**EXERCISE GOAL:**
From the listing below, copy only the lines from the line that contains "Close the Журнал side panel" to the line that contains "Task: Open the Response Headers tab", counting those two lines as part of the copy.

>>>>

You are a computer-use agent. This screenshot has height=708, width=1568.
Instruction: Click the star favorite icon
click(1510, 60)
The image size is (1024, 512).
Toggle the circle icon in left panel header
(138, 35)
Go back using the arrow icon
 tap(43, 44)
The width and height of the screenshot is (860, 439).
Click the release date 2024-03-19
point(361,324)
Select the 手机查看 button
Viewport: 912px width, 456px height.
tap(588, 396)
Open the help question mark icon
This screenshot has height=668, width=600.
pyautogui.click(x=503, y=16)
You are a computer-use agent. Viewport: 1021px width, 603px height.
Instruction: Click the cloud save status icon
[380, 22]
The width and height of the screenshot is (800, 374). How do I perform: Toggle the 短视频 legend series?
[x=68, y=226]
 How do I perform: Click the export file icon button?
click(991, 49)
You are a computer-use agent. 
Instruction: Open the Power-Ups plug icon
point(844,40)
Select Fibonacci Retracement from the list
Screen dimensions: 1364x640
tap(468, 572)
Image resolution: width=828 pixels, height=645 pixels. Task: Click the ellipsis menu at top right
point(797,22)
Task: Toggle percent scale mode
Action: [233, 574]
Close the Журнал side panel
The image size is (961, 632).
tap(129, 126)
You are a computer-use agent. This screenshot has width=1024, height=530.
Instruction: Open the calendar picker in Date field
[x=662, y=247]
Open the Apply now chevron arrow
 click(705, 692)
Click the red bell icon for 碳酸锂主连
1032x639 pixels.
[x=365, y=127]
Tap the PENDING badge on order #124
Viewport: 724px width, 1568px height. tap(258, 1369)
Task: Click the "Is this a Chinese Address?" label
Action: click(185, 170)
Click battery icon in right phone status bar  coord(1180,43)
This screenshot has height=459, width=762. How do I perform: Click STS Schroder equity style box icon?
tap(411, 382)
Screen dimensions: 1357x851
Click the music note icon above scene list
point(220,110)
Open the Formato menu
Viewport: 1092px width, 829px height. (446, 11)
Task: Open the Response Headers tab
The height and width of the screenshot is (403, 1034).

<<<<

**RESULT OF THE TASK:**
Close the Журнал side panel
The image size is (961, 632).
tap(129, 126)
You are a computer-use agent. This screenshot has width=1024, height=530.
Instruction: Open the calendar picker in Date field
[x=662, y=247]
Open the Apply now chevron arrow
 click(705, 692)
Click the red bell icon for 碳酸锂主连
1032x639 pixels.
[x=365, y=127]
Tap the PENDING badge on order #124
Viewport: 724px width, 1568px height. tap(258, 1369)
Task: Click the "Is this a Chinese Address?" label
Action: click(185, 170)
Click battery icon in right phone status bar  coord(1180,43)
This screenshot has height=459, width=762. How do I perform: Click STS Schroder equity style box icon?
tap(411, 382)
Screen dimensions: 1357x851
Click the music note icon above scene list
point(220,110)
Open the Formato menu
Viewport: 1092px width, 829px height. (446, 11)
Task: Open the Response Headers tab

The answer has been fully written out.